Stored entries
◆ ◆ ◆ ◆ ◆

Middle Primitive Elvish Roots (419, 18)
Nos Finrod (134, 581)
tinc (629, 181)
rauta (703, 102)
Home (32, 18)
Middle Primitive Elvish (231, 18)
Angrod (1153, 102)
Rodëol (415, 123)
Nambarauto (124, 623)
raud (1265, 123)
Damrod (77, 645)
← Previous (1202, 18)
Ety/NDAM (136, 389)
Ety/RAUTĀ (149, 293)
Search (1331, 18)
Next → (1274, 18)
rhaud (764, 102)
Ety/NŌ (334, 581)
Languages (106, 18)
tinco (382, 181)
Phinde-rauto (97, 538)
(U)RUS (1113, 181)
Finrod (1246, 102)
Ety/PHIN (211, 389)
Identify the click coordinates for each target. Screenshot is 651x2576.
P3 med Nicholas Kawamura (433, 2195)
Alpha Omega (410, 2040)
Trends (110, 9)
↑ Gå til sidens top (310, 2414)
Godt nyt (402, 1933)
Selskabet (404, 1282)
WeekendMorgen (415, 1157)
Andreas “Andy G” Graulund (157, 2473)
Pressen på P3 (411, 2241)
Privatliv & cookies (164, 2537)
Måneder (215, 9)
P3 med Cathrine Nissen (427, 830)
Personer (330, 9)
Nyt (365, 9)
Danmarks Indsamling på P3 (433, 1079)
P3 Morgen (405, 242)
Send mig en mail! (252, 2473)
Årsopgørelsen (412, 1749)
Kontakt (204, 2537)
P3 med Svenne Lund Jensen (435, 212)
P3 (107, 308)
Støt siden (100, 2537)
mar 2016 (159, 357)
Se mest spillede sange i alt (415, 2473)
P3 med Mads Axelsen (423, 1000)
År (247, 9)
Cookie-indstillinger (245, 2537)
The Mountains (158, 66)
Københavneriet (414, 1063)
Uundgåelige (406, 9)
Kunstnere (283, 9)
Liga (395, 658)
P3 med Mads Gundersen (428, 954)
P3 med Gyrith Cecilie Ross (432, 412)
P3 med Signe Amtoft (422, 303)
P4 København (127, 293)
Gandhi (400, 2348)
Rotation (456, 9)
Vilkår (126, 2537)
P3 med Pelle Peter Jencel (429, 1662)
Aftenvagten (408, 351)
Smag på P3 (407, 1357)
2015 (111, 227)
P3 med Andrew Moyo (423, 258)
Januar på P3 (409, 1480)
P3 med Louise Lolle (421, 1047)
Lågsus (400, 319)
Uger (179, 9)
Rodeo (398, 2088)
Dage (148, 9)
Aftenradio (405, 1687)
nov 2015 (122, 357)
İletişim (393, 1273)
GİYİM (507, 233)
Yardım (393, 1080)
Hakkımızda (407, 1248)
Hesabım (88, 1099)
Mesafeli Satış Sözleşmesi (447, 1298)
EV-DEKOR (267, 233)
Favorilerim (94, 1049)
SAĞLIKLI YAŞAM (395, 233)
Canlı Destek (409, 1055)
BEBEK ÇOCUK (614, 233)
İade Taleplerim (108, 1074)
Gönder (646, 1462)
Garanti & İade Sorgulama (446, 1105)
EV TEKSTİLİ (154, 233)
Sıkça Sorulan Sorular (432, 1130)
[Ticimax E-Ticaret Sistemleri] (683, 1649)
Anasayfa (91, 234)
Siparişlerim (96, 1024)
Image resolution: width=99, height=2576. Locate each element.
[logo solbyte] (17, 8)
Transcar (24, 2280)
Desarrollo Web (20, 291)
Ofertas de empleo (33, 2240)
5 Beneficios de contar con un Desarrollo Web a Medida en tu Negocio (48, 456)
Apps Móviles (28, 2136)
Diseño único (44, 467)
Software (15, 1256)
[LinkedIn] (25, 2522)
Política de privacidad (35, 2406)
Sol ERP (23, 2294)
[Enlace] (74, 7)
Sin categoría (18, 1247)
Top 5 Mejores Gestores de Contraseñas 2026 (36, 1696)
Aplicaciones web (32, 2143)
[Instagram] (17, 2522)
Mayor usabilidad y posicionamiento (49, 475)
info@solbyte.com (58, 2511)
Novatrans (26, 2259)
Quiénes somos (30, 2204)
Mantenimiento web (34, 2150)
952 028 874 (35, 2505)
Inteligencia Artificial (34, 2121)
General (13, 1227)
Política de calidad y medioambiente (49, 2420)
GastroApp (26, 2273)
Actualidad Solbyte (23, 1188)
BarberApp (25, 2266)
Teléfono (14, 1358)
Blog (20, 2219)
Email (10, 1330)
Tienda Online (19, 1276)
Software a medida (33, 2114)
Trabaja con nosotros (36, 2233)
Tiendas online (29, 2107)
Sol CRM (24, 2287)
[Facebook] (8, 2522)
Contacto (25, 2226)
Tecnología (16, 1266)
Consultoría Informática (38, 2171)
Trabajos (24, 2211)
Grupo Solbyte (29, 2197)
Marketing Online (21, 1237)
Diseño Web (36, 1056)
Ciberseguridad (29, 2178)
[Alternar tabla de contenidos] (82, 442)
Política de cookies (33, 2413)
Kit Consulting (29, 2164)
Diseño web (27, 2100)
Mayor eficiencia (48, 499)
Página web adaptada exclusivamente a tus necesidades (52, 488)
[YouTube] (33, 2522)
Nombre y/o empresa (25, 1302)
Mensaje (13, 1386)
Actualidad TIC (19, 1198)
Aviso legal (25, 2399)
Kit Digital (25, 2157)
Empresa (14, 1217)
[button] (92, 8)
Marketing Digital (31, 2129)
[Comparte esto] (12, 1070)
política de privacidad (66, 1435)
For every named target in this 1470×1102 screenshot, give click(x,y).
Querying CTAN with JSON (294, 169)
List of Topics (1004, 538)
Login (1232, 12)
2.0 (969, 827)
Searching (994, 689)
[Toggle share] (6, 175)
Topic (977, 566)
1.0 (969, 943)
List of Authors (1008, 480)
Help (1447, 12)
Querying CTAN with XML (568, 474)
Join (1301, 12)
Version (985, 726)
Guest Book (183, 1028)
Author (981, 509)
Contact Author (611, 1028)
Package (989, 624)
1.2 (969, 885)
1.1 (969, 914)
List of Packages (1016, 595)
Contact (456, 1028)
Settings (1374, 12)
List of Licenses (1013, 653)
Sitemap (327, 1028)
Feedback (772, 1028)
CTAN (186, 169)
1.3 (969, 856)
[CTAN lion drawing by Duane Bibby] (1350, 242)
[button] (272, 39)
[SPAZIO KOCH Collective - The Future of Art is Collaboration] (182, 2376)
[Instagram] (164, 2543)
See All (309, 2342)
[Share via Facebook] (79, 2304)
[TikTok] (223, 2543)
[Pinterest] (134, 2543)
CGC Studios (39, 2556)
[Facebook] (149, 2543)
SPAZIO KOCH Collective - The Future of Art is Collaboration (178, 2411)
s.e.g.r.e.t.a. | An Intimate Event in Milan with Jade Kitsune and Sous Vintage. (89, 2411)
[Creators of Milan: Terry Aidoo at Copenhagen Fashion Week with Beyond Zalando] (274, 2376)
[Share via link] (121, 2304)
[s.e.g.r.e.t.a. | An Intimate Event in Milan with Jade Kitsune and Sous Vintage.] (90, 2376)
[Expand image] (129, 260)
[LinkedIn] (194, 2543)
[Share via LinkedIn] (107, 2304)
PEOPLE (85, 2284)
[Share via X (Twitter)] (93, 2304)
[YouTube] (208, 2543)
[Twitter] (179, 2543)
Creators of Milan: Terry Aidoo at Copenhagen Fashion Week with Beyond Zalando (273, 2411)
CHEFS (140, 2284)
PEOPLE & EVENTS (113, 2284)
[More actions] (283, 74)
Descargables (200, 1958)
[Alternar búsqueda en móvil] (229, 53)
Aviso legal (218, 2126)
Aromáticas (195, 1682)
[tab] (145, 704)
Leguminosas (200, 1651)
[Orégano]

◆ ◆ ◆ ◆ ◆

Pick out, from the lines above, every one that contains the string "Querying".

Reply to the task:
Querying CTAN with JSON (294, 169)
Querying CTAN with XML (568, 474)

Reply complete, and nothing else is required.